I had been expecting him since morning, because men like Ethan rarely believe the first consequence is the real one. They assume every locked door is actually a negotiation. They think if they show up in person with the right face—injured, indignant, charming, whatever gets the best results—the woman on the other side will revert to some earlier version of herself and help them out of the mess they made.
I moved to the front window, lifted one slat of the blind, and there he was in the driveway.
Not alone.
Beside him stood Rebecca in a cheap white sundress that looked as though it had been purchased in haste from a clearance rack near a beach town boardwalk and had already wrinkled in all the wrong places. Her lipstick was too pink for the rest of her face. There was still a visible tan line where an engagement ring had recently been. Behind them stood Margaret, dressed like she was attending a hearing at which she intended to be personally offended by everyone present, and Lily, Ethan’s younger sister, wearing her spite the way some women wear a statement necklace.
The sight of them together—new wife, old mother, loyal sister—was so absurd it almost made me laugh again.
Almost.
Instead of opening the front door and letting them act as though they had any business on my porch, I used the wall control to open the garage.
The door rumbled upward. Sunlight streamed in around the stacked boxes lined neatly against the far wall. Ethan stopped short when he saw them.

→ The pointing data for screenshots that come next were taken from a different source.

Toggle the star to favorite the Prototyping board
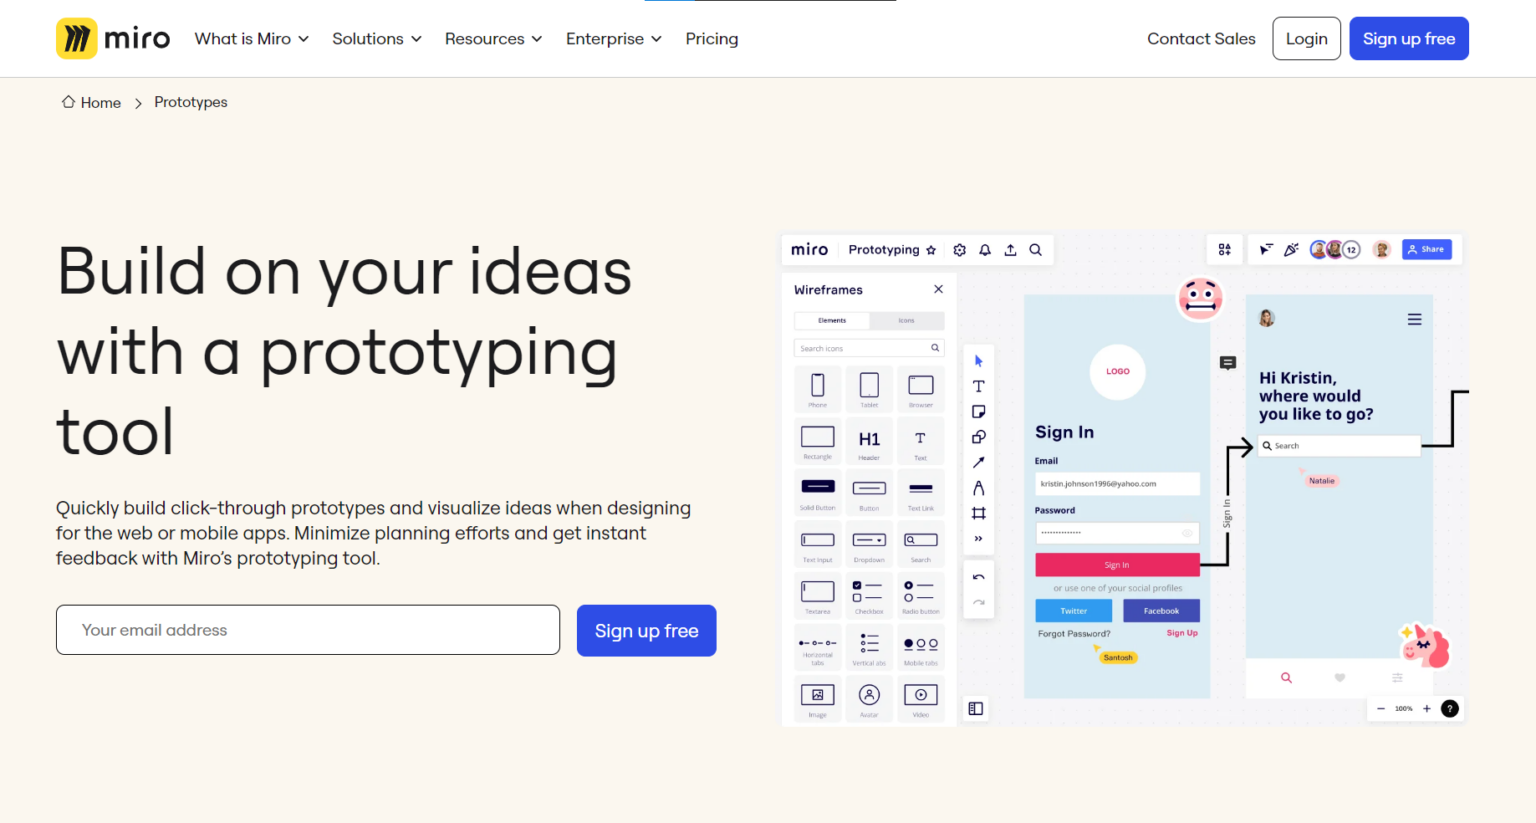 [x=931, y=250]
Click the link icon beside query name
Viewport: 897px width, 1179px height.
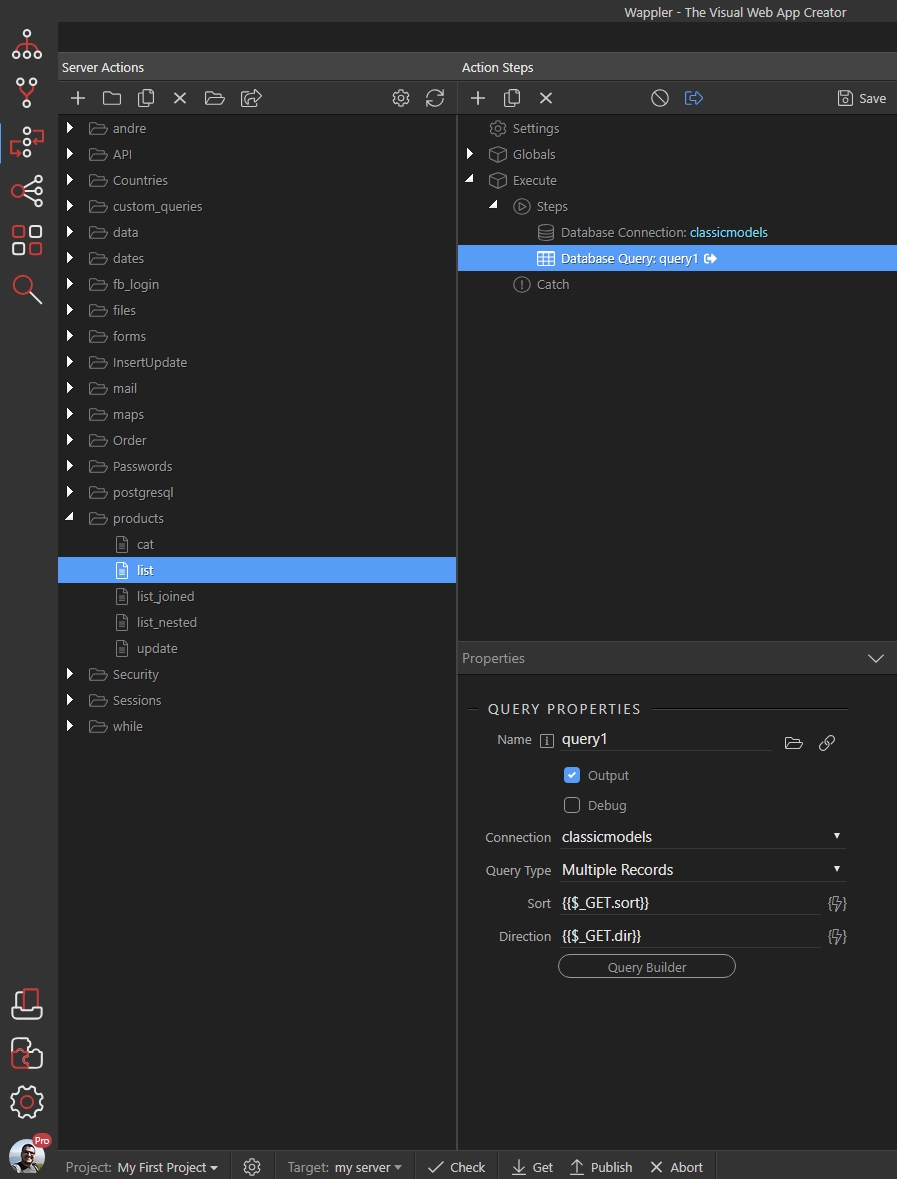pyautogui.click(x=826, y=743)
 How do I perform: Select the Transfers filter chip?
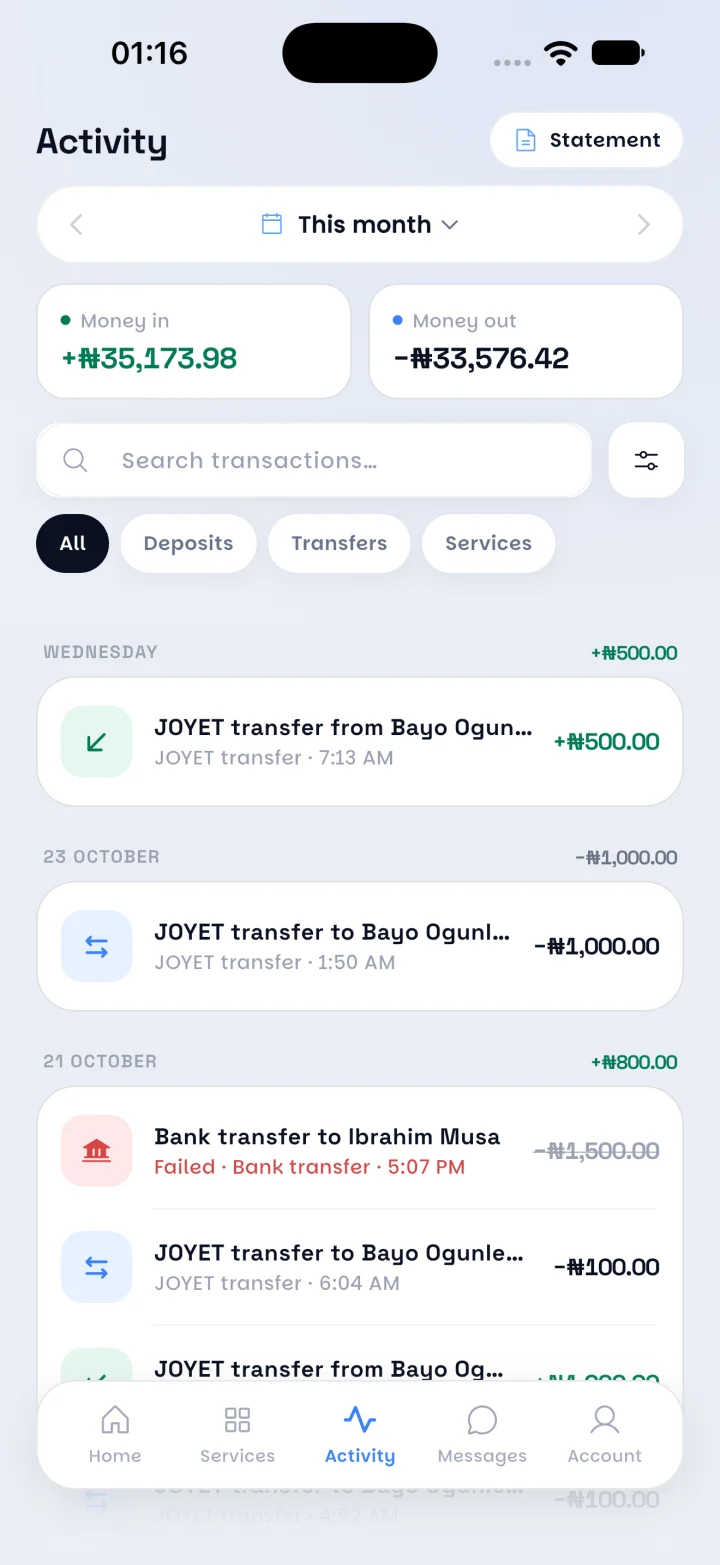339,543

“Wow,” he said. “Efficient. Didn’t even wait for me to get back.”
“You didn’t come back,” I said. “You got married.”
Rebecca looked at the floor.
Margaret pushed forward at once. “This is outrageous, Clara. A wife doesn’t throw her husband’s things into the garage like garbage.”
“I’m not his wife anymore,” I said. “And nothing here is garbage. It’s every last thing he owns. Packed carefully. You’re welcome.”
Lily barked out a laugh, sharp as broken glass. “You’re a control freak, Clara. Always have been. You’re just mad Ethan finally found someone who makes him happy.”
Even Rebecca flinched at the word happy, which told me all I needed to know about how blissful the Vegas honeymoon bubble really was.